Your instructions> Copy all records exactly; omit pictures.

Given data>

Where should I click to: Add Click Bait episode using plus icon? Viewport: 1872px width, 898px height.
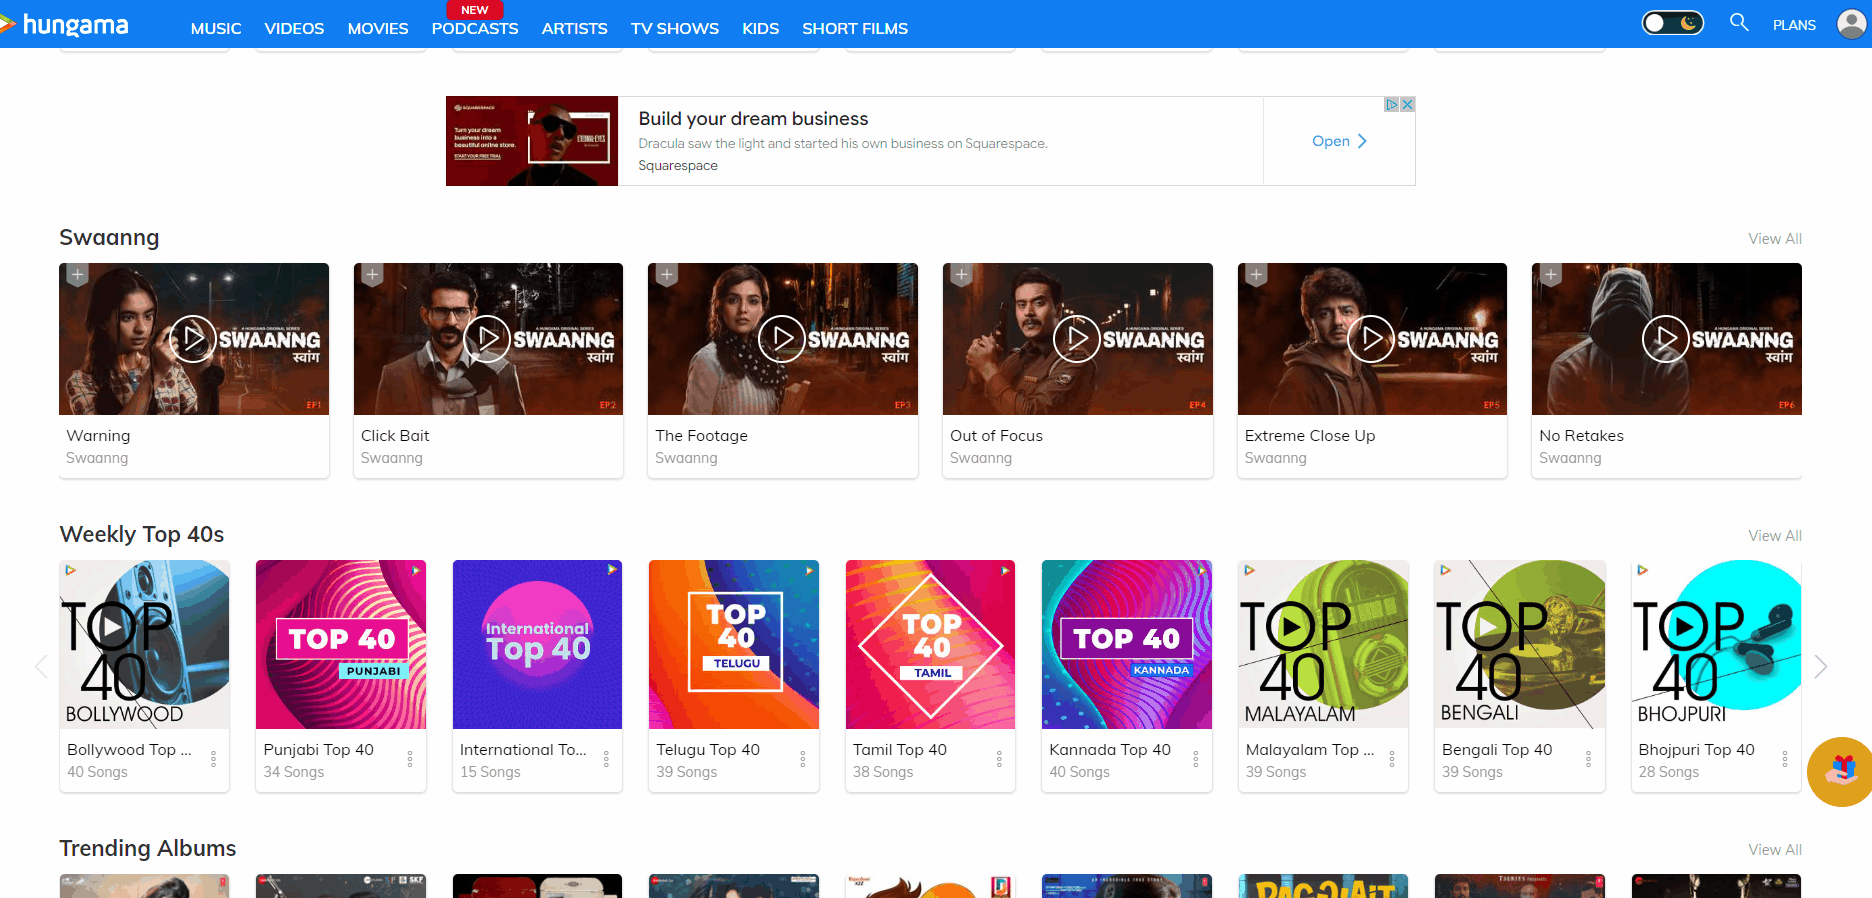(372, 275)
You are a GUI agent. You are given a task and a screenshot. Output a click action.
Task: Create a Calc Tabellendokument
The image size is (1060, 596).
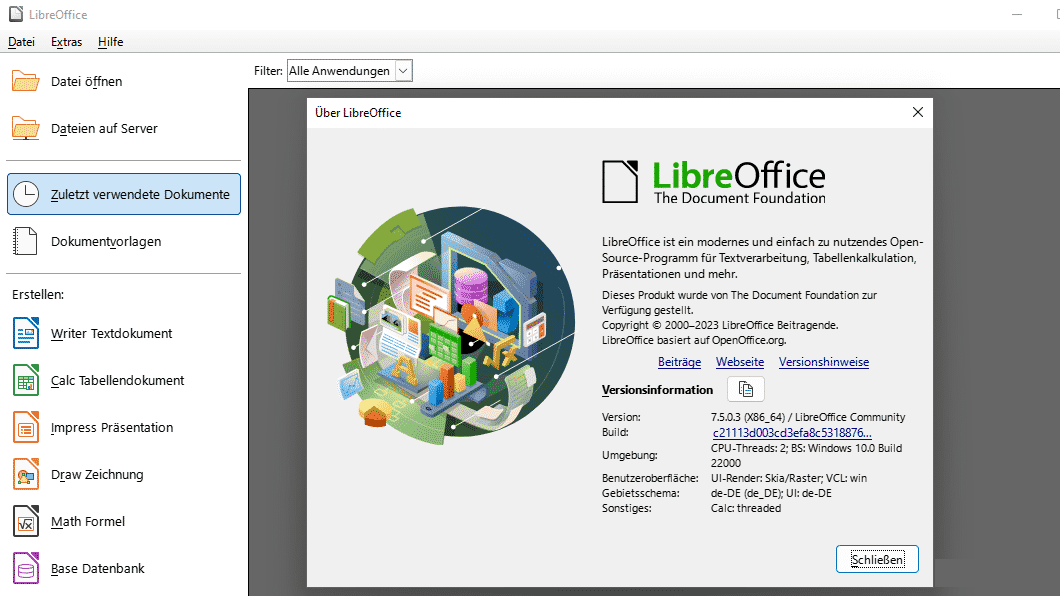coord(117,380)
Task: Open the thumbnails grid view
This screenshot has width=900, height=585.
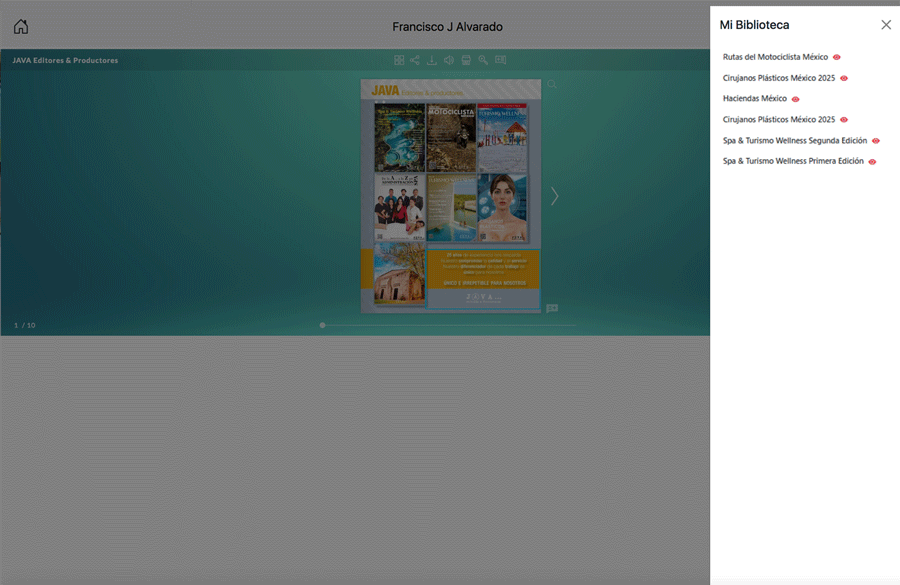Action: click(x=399, y=60)
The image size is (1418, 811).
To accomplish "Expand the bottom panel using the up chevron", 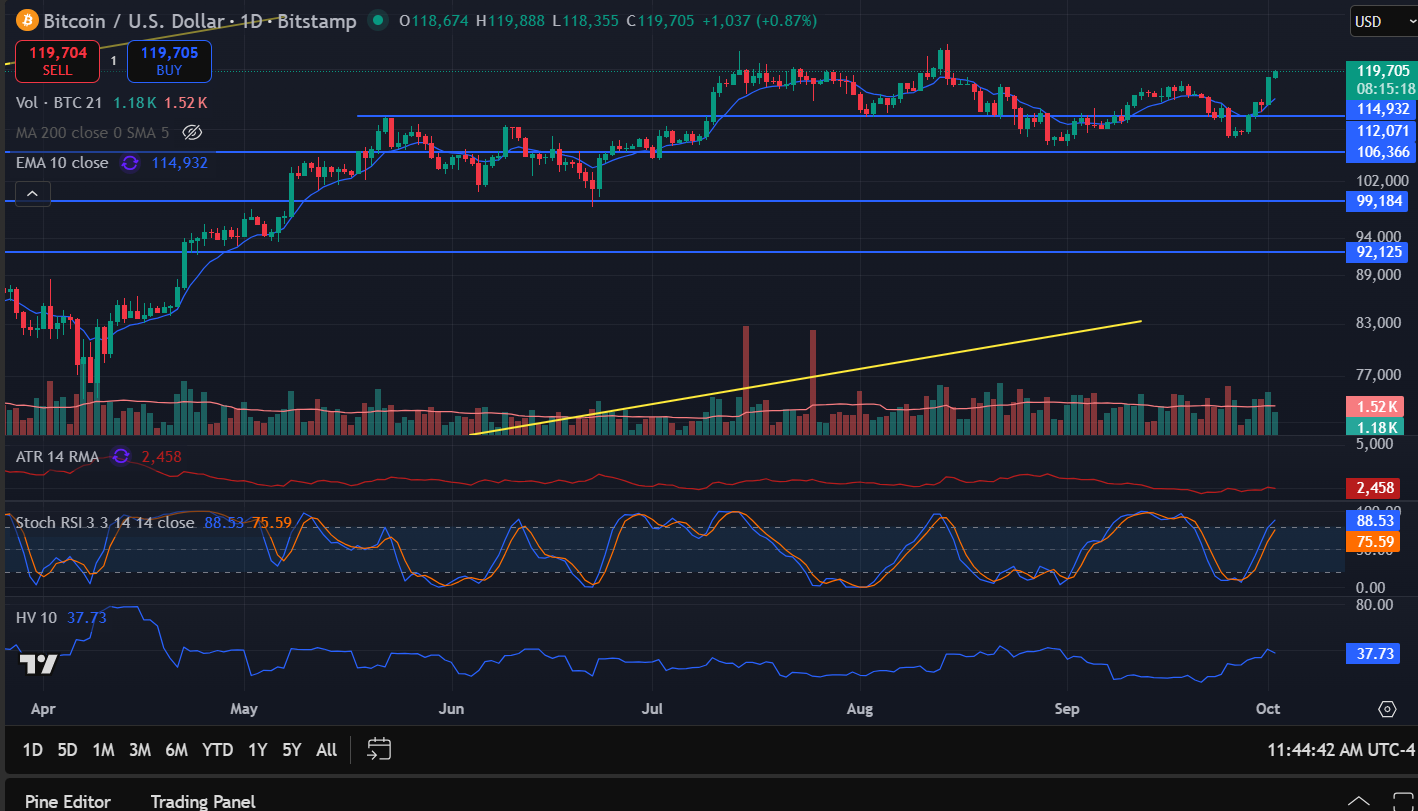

Result>
Where should I click to: Add Click Bait episode using plus icon? Viewport: 1872px width, 898px height.
(372, 275)
You are a GUI agent. You are given a task and a screenshot. Output a click action.
Task: Create a Calc Tabellendokument
The image size is (1060, 596).
coord(117,380)
Task: Open the thumbnails grid view
This screenshot has width=900, height=585.
Action: click(x=399, y=60)
The image size is (1418, 811).
To accomplish "Expand the bottom panel using the up chevron", 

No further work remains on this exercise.